:: Available data ::

####

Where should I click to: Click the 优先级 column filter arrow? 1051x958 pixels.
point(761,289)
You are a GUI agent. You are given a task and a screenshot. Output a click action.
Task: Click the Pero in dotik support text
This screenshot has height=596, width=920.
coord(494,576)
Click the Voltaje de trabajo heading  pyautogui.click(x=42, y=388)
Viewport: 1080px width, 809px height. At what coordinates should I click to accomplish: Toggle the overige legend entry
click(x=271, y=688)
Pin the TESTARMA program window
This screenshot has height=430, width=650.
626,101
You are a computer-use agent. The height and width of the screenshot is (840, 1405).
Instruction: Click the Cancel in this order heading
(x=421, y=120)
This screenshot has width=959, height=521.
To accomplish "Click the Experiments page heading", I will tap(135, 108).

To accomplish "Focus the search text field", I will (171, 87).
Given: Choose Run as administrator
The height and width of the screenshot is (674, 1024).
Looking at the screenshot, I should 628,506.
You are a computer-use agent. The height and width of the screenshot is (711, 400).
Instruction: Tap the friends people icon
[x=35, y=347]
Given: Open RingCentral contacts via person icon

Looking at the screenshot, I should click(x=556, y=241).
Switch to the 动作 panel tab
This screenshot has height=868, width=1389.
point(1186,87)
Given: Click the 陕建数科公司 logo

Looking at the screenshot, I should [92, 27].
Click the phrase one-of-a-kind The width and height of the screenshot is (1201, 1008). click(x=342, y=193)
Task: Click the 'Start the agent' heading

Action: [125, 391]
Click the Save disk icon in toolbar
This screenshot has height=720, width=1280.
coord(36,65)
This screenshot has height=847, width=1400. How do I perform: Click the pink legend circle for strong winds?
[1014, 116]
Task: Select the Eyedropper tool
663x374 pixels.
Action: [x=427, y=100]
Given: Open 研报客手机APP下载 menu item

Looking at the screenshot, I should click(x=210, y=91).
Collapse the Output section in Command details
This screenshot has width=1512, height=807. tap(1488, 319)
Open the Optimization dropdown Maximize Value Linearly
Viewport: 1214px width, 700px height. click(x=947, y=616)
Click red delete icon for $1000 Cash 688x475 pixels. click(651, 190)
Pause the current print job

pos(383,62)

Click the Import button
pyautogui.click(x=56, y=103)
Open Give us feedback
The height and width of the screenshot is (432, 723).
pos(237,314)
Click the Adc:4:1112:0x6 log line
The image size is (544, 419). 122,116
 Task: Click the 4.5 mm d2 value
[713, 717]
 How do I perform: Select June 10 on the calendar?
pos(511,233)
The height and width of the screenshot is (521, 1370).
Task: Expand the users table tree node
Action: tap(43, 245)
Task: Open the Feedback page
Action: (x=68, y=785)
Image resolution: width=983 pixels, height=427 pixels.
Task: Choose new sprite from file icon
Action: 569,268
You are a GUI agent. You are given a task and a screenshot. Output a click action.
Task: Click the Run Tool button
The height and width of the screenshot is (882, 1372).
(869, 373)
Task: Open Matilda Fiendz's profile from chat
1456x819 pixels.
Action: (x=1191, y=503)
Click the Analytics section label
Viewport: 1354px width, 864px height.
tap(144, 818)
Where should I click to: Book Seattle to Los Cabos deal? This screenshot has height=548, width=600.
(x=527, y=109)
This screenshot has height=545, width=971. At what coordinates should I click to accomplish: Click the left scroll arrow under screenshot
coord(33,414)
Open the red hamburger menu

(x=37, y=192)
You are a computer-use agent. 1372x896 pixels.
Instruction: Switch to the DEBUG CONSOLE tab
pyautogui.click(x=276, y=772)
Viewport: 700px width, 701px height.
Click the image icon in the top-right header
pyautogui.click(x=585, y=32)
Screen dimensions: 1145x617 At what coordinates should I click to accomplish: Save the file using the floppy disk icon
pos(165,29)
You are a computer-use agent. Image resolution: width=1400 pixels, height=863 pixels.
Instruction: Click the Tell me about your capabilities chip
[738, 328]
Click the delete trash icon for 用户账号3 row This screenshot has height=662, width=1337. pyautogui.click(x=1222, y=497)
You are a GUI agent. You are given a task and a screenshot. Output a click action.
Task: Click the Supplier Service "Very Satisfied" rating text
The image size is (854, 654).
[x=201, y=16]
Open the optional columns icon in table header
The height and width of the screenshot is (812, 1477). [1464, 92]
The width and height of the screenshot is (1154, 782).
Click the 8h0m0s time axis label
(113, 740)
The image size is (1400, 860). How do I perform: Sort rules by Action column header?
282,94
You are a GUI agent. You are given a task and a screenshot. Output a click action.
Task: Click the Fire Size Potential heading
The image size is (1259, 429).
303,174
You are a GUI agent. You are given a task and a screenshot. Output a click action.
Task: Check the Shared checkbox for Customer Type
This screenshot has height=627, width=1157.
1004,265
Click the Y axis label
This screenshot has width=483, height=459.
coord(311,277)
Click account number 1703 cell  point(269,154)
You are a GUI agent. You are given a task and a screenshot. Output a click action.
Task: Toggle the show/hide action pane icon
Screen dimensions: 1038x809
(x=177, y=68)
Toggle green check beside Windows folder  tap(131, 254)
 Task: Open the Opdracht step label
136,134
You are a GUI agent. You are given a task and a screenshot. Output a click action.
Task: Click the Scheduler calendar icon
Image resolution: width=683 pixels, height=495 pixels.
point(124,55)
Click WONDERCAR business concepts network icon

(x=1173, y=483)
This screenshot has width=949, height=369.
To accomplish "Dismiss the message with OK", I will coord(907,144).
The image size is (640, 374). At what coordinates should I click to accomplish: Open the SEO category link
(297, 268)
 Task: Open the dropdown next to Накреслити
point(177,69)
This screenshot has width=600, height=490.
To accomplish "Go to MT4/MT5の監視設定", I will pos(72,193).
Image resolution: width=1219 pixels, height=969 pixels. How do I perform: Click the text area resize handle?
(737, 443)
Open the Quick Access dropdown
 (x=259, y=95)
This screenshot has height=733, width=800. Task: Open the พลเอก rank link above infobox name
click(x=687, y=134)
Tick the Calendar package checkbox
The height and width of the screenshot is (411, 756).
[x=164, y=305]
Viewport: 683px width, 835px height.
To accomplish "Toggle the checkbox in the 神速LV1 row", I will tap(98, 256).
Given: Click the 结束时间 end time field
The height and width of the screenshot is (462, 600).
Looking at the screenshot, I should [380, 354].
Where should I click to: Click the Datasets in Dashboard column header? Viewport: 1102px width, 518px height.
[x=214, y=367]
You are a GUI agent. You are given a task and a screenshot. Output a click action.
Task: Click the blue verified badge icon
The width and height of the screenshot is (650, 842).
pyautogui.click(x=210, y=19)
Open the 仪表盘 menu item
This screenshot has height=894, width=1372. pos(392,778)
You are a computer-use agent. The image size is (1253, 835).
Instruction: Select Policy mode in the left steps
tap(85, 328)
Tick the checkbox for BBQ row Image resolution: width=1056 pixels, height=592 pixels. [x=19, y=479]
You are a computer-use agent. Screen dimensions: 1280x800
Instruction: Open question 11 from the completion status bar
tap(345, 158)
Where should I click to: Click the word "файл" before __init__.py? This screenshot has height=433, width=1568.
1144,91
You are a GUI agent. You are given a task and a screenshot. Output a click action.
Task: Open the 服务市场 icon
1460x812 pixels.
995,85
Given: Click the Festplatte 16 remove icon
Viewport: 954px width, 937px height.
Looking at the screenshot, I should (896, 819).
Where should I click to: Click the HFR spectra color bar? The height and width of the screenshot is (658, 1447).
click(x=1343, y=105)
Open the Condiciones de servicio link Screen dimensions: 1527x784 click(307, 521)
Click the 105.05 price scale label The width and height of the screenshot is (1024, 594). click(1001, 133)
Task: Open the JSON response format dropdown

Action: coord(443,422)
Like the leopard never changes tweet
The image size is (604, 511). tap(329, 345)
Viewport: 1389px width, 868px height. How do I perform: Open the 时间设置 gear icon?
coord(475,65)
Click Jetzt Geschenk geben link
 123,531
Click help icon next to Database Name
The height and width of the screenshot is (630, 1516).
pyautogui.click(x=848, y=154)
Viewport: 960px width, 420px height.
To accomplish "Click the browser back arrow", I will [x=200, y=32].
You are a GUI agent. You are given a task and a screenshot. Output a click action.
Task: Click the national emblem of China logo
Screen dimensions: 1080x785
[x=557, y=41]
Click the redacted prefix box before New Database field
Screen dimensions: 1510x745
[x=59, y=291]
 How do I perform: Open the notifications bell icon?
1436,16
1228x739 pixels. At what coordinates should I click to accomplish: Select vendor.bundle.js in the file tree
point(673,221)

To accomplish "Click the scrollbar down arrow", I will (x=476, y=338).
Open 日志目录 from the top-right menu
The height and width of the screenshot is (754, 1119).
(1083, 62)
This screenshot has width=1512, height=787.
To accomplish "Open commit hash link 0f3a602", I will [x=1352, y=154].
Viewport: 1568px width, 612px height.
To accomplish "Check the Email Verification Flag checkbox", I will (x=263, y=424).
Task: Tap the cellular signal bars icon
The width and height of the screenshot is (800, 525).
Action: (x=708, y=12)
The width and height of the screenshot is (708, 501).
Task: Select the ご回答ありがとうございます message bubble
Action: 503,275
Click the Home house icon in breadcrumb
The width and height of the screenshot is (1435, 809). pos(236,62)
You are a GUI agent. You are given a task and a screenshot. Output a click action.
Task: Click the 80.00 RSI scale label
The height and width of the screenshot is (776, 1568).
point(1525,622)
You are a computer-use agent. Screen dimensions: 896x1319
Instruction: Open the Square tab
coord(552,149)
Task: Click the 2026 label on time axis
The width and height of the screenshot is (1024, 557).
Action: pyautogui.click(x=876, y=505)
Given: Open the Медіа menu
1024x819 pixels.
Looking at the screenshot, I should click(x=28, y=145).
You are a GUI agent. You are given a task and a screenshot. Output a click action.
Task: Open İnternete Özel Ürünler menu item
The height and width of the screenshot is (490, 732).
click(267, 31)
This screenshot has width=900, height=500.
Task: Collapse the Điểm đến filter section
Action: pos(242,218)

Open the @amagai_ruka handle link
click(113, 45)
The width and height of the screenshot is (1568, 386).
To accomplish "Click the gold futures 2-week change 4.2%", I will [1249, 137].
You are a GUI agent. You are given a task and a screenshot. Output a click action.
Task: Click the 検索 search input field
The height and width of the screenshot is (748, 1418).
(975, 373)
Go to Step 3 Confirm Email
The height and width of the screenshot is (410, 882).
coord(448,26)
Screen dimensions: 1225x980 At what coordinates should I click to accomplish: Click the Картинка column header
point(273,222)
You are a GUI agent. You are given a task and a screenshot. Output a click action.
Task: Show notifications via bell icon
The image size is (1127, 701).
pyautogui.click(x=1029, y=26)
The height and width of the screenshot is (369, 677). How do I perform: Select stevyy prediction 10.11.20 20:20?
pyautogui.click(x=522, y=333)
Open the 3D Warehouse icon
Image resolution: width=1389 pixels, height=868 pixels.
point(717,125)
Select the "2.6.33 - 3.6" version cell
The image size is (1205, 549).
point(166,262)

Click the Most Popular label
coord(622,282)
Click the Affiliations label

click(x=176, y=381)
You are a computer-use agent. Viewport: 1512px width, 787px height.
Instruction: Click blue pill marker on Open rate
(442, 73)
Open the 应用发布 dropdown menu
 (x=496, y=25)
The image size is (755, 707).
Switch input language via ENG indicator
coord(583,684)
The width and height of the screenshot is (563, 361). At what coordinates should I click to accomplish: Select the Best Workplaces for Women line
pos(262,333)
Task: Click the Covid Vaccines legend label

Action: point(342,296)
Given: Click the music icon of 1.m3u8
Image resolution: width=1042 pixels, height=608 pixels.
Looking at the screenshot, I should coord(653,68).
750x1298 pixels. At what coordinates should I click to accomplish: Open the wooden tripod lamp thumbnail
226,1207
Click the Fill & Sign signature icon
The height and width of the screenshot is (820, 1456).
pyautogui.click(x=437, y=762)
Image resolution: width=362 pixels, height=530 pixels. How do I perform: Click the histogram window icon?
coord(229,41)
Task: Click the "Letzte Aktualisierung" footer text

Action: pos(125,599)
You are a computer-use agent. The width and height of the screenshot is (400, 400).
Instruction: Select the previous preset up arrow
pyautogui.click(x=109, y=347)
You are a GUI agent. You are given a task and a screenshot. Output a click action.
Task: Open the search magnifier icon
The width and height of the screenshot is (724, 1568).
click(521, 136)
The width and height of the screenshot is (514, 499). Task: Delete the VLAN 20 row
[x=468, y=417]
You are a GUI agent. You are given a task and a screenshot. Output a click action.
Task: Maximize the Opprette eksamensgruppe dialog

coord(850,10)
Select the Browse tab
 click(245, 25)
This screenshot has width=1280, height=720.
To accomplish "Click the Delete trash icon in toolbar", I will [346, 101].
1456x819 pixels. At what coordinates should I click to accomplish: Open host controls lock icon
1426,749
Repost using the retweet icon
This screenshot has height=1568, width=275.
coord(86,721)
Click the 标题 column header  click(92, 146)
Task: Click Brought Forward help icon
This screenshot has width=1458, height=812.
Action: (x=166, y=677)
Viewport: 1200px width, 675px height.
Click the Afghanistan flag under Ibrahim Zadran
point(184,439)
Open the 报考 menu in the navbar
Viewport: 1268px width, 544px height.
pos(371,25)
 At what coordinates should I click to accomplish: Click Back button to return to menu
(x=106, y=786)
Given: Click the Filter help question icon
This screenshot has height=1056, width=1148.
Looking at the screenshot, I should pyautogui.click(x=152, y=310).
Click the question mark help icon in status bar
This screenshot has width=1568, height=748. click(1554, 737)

####

:: Goal of the exercise ::
Update the lines starting at the one that contains "Go to Step 3 Confirm Email" and ending at the one that contains "Action: point(342,296)" by changing "Affiliations" to "Memberships" and leaving everything else as it is. Give back only those lines.

:: Correct result ::
Go to Step 3 Confirm Email
The height and width of the screenshot is (410, 882).
coord(448,26)
Screen dimensions: 1225x980 At what coordinates should I click to accomplish: Click the Картинка column header
point(273,222)
You are a GUI agent. You are given a task and a screenshot. Output a click action.
Task: Show notifications via bell icon
The image size is (1127, 701).
pyautogui.click(x=1029, y=26)
The height and width of the screenshot is (369, 677). How do I perform: Select stevyy prediction 10.11.20 20:20?
pyautogui.click(x=522, y=333)
Open the 3D Warehouse icon
Image resolution: width=1389 pixels, height=868 pixels.
point(717,125)
Select the "2.6.33 - 3.6" version cell
The image size is (1205, 549).
point(166,262)

Click the Most Popular label
coord(622,282)
Click the Memberships label

click(x=176, y=381)
You are a computer-use agent. Viewport: 1512px width, 787px height.
Instruction: Click blue pill marker on Open rate
(442, 73)
Open the 应用发布 dropdown menu
 (x=496, y=25)
The image size is (755, 707).
Switch input language via ENG indicator
coord(583,684)
The width and height of the screenshot is (563, 361). At what coordinates should I click to accomplish: Select the Best Workplaces for Women line
pos(262,333)
Task: Click the Covid Vaccines legend label

Action: point(342,296)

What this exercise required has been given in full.